╭─ SUPPLIED INFORMATION

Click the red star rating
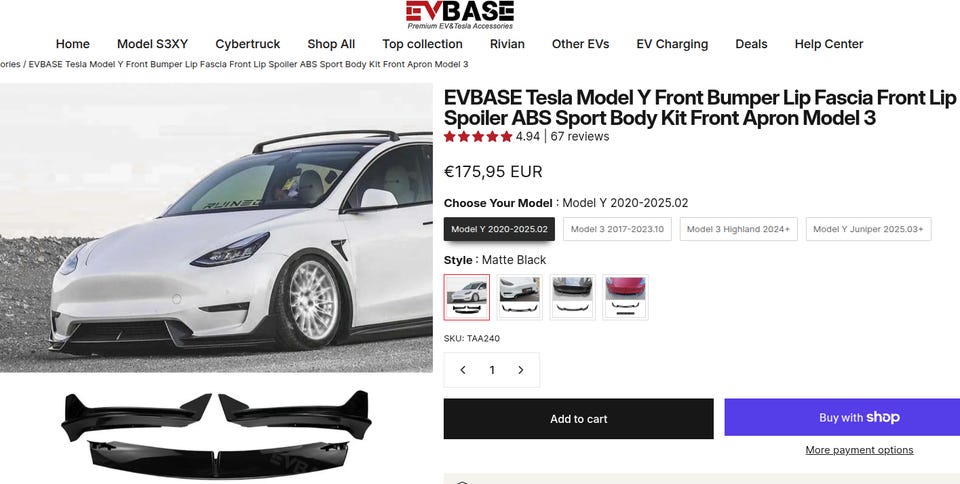The width and height of the screenshot is (960, 484). pos(478,136)
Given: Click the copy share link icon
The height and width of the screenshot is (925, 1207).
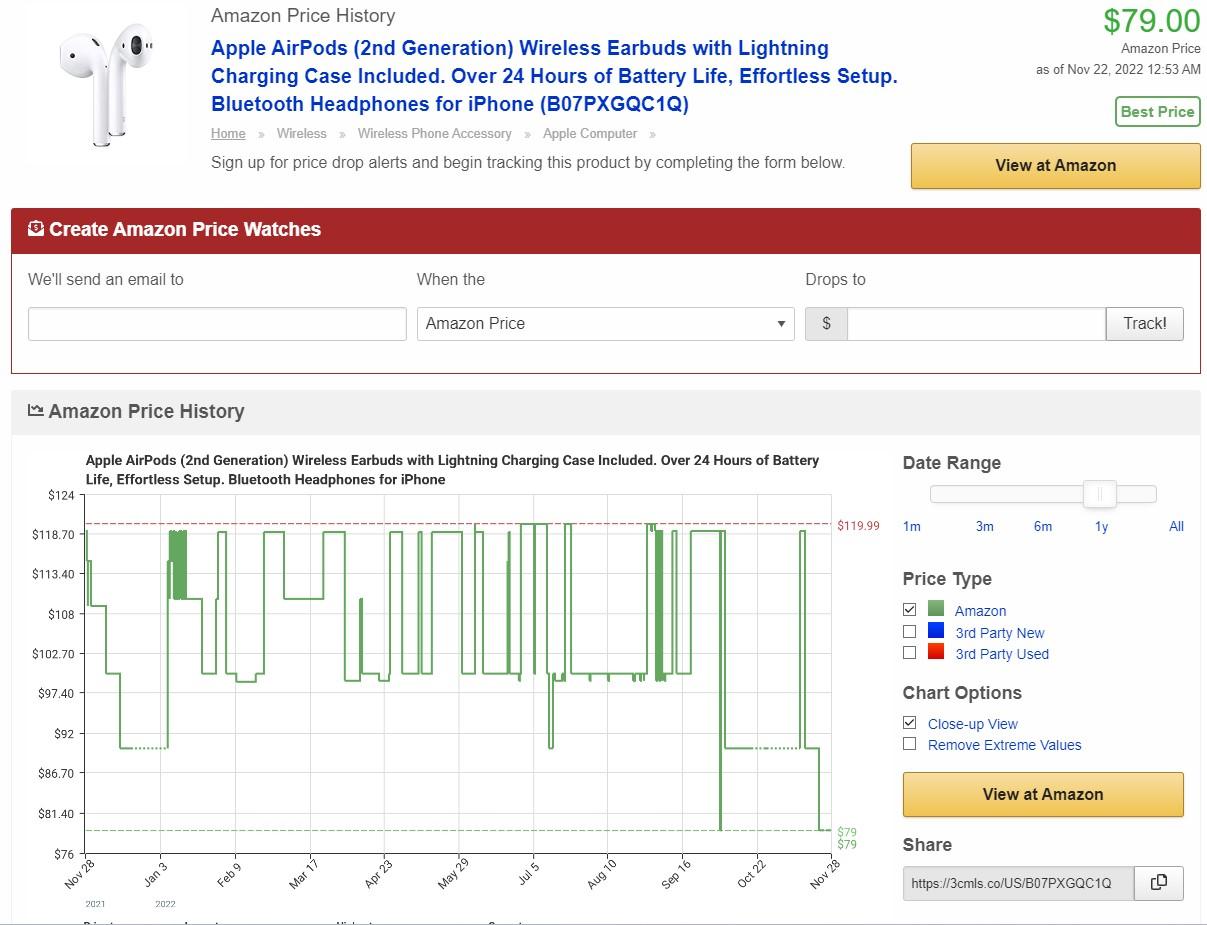Looking at the screenshot, I should pyautogui.click(x=1158, y=882).
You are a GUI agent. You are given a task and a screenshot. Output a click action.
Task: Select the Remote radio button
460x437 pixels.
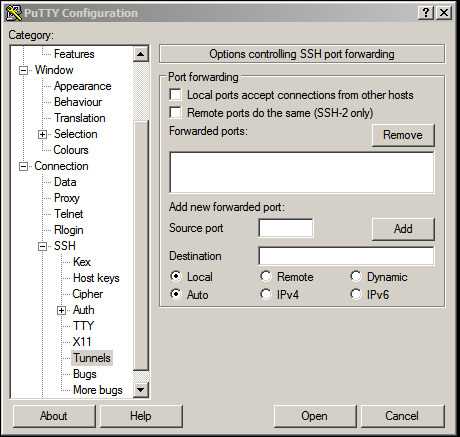(266, 276)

╰─

# YOUR ASSIGNMENT:
Transcribe the complete set of entries verbatim. No pictures belong in the copy.

# TASK SOLUTION:
Click the red star rating
The width and height of the screenshot is (960, 484). pos(478,136)
Given: Click the copy share link icon
The height and width of the screenshot is (925, 1207).
Looking at the screenshot, I should pyautogui.click(x=1158, y=882).
You are a GUI agent. You are given a task and a screenshot. Output a click action.
Task: Select the Remote radio button
460x437 pixels.
(266, 276)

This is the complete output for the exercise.